Where a line below holds the string "will", count it; then give the total without any other words.

----- Material for the task -----

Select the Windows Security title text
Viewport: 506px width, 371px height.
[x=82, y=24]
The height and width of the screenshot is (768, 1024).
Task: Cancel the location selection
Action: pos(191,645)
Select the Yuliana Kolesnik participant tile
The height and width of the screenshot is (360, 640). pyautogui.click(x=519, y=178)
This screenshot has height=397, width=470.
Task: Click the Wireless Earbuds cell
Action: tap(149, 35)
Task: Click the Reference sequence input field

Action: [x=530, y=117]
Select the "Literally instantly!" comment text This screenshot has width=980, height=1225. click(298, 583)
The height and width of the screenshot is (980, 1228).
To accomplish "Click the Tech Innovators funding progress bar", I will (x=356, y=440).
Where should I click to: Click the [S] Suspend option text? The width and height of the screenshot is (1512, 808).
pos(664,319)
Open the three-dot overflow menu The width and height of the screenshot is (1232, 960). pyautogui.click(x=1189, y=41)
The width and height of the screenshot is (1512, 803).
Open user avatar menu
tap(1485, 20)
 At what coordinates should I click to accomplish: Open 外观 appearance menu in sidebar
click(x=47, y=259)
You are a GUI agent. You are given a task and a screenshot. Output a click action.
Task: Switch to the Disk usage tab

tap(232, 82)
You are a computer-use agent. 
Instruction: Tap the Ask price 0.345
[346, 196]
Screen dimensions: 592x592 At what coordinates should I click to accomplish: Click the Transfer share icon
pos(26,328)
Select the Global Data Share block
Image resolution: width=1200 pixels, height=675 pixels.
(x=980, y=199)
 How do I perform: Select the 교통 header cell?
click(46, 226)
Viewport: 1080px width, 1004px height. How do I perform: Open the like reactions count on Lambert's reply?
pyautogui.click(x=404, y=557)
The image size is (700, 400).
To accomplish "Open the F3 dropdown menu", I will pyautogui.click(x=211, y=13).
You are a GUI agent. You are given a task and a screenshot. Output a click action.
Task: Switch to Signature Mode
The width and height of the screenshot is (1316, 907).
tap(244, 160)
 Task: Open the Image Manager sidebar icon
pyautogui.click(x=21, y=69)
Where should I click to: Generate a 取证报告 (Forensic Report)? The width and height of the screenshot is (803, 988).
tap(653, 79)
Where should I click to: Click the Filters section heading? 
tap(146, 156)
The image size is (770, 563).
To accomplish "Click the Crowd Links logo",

-----

> [Solved problem]:
2